The problem is as follows: The acceleration due to gravity on Mars in 3.7m/s^2.

A mass is suspended from a spring with a force 10 N/m. Find the mass suspended from this spring that would result in a one second period on Earth and on mars.

## Homework Equations

Obviously something has to be done with:
T = 2$$\pi$$$$\sqrt{}m/k$$

## The Attempt at a Solution

I have no idea where to start with this problem. I know that T is going to equal one for both. I also know that there is definitely a direct proportionality between mass and stretch constant as well as stretch. Where does gravity come into play here? Would the gravity matter? When I visualize the problem it does, so how could I apply this here? Or am I overthinking?

Thanks in advance, and I will reply as quickly as possible to any replies.
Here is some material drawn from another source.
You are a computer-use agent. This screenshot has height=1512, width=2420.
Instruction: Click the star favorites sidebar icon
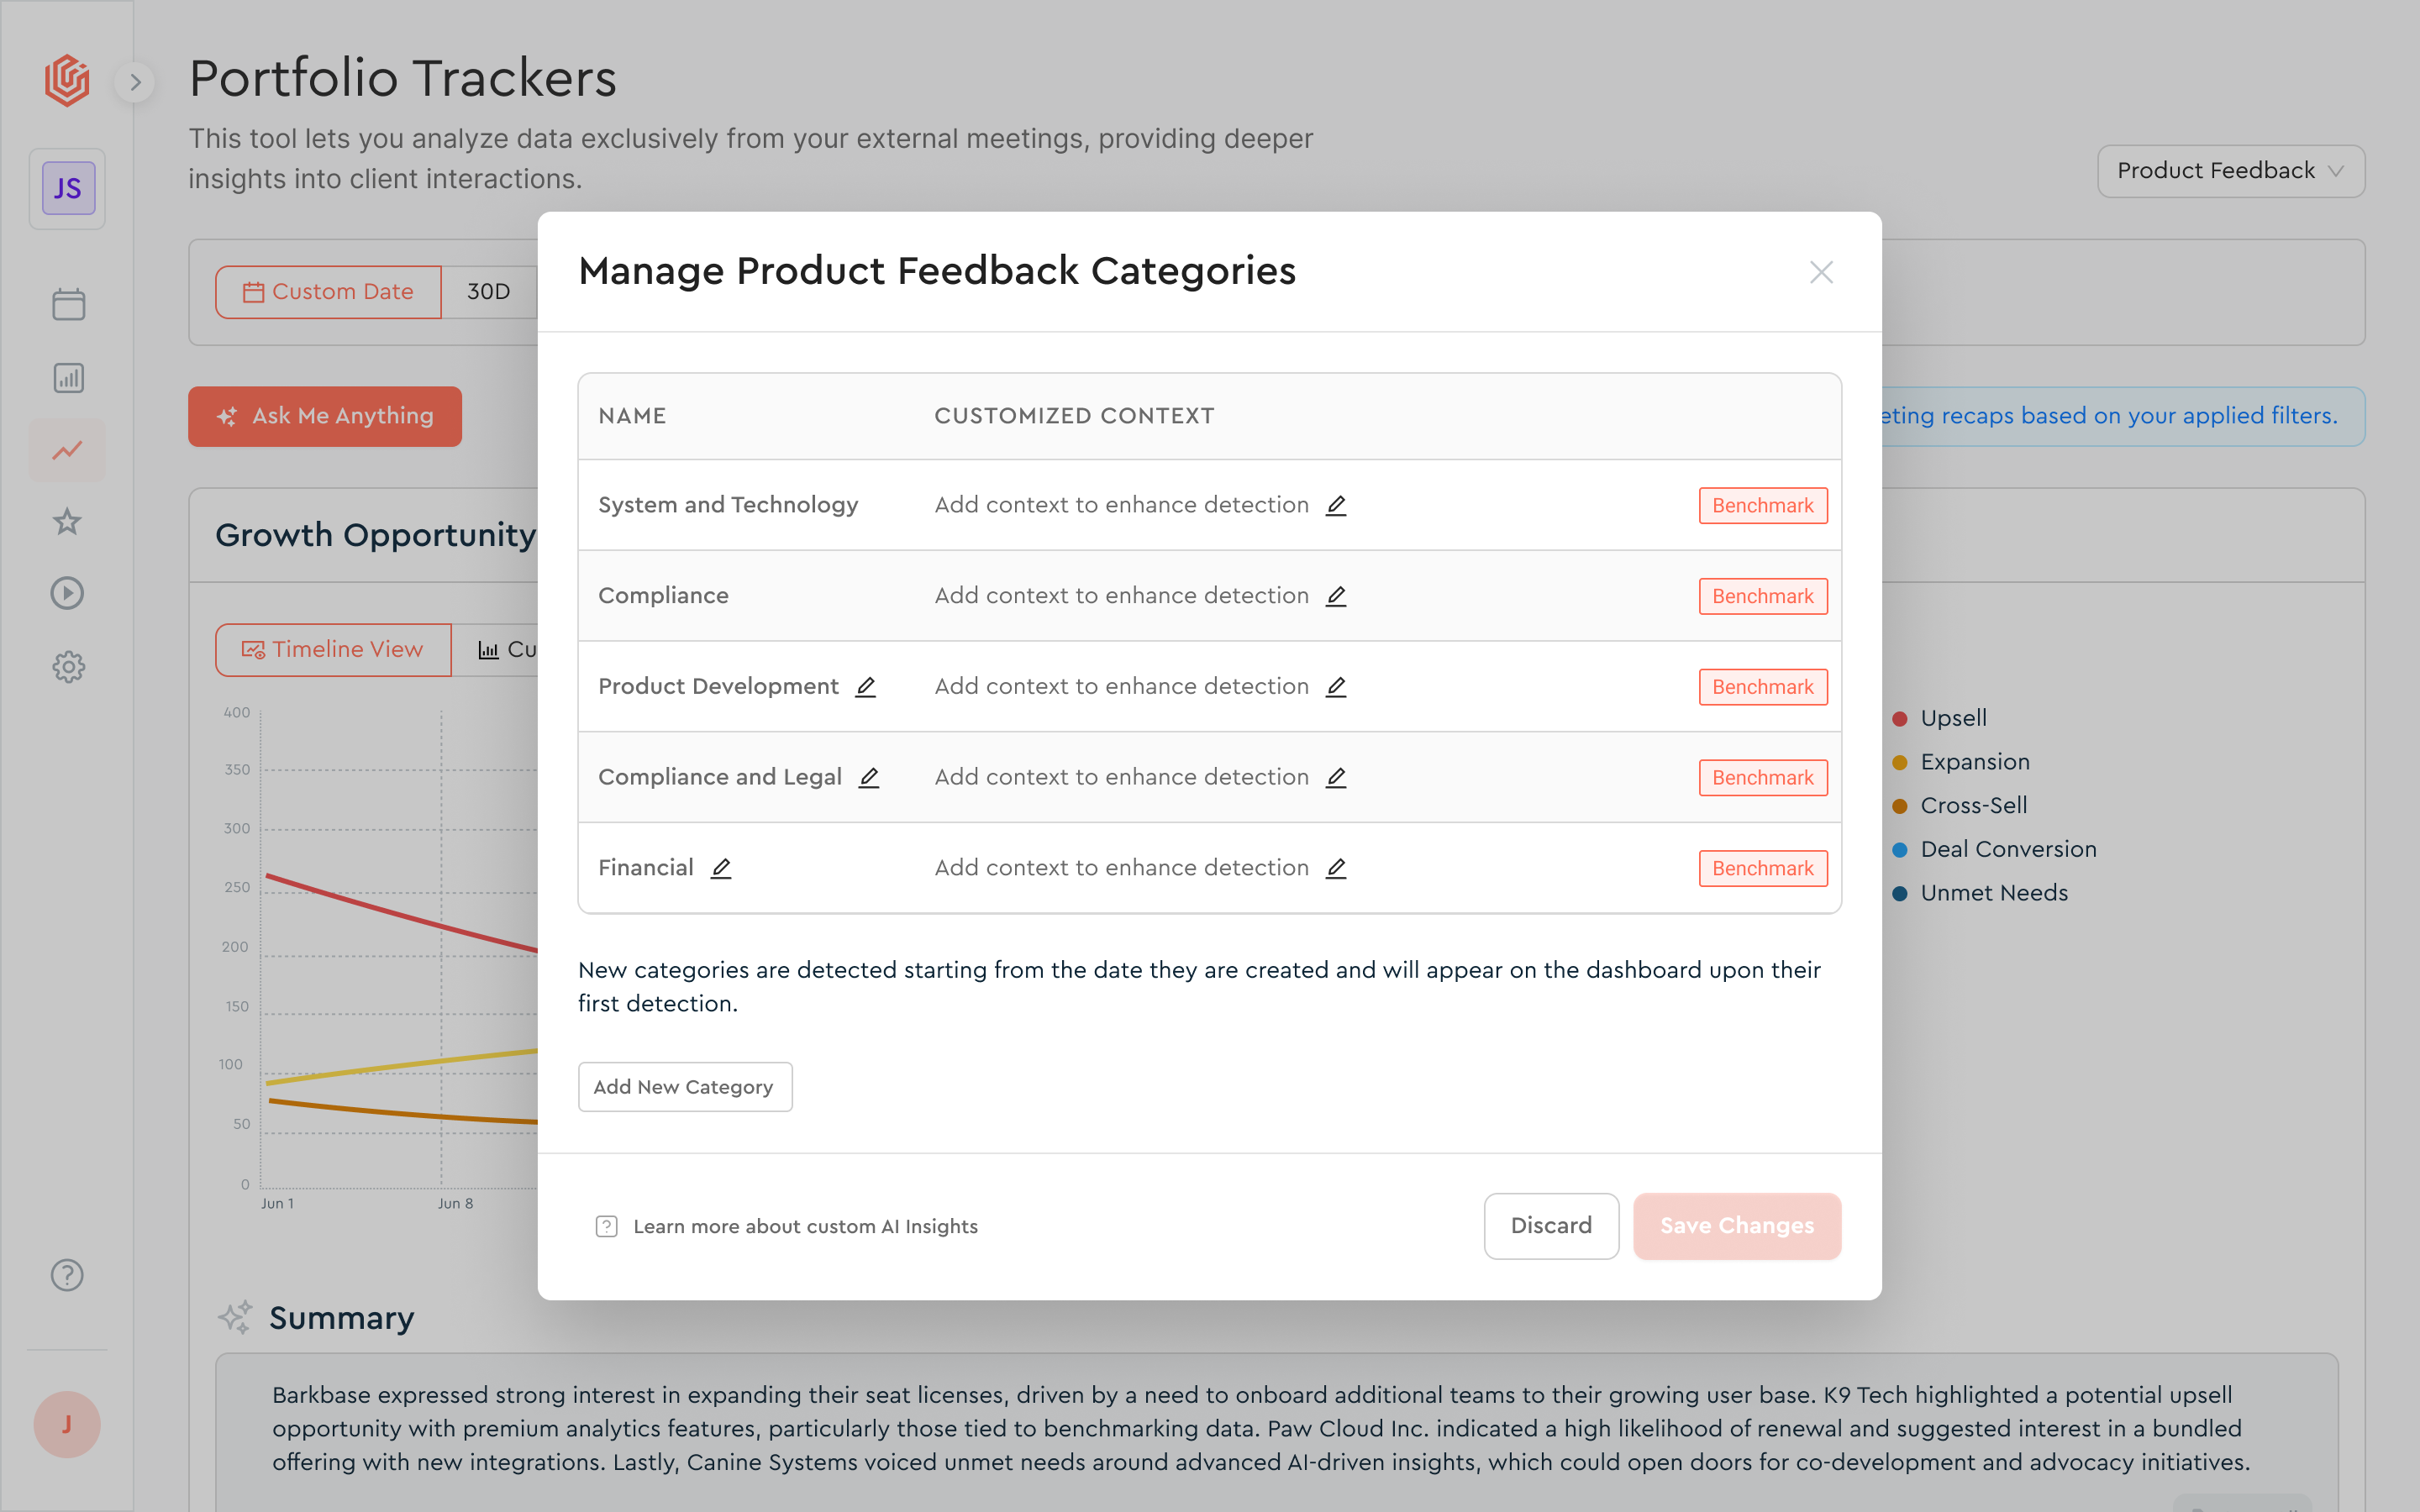pos(68,521)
Yup, that is the equation you use...but if you noticed, its almost a trick. Notice that gravity is nowhere in the equation, therefore, the masses would be the same for Earth and Mars. When suspending a spring vertically, gravity stretches it down a bit, but what happens is that the equilibrium point simply shifts to a new position; otherwise, gravity does not play much of a part in the oscillations.

Thanks, that makes perfect sense to me. Now that I think about it, the equilibrium point will change but the change of the mass on the period will not since the spring constant remains the same at both locations.

This may be a dumb question, but would gravity simple play a role in the amplitude of a spring for any given period. What I mean is this. If let's say we want the period to be 1, then wouldn't the amplitude of that mass on Earth be greater than the amplitude of that mass on Mars. And wouldn't the amplitude for Mars be greater than an amplitude for the moon for the same period of 1 second?

This may be a dumb question, but would gravity simple play a role in the amplitude of a spring for any given period. What I mean is this. If let's say we want the period to be 1, then wouldn't the amplitude of that mass on Earth be greater than the amplitude of that mass on Mars. And wouldn't the amplitude for Mars be greater than an amplitude for the moon for the same period of 1 second?

That would make sense to me, and of course it would agree with what was previously stated. Gravity on any of those planets would merely affect the amplitude which would not change the period of the oscillation and not change the mass requirements according to the problem.

There is no dumb question...or at least this one is not. The amplitude simply depends on how much energy you put into the system, which would be 1/2*k*x^2...gravity does not affect it. Gravity is a conservative force; its not going to change the energy of the system.

That was my thought. Because the gravity is greater on Earth, the equilibrium position would be shifted and the amplitude would be greater as well, of course, because the amplitude would be greater, vmax for the mass on the Earth would be greater than vmax for the mass on Mars.

Hmm. Well, it still seems to me that one could argue that if the spring is vertical, then gravity will play a role in the gravitational potential energy of the system, and if g is larger in one place than another, then that potential energy would be greater (assuming the same height in all cases).

Since it shifts the equilibrium point, then yes, you're right. But since one can negate its effect during the oscillations, I'm thinking that the amplitudes would be unaffected.

Hmm. Perhaps you're right. I am just thinking that the greater the gravity is, the greater the amplitudes, but I don't think there is an equation relating gravity and amplitudes. My reason was that if g is larger at x than at y, then x would have a greater A, but that would require it to have a larger vmax to satisfy the same period.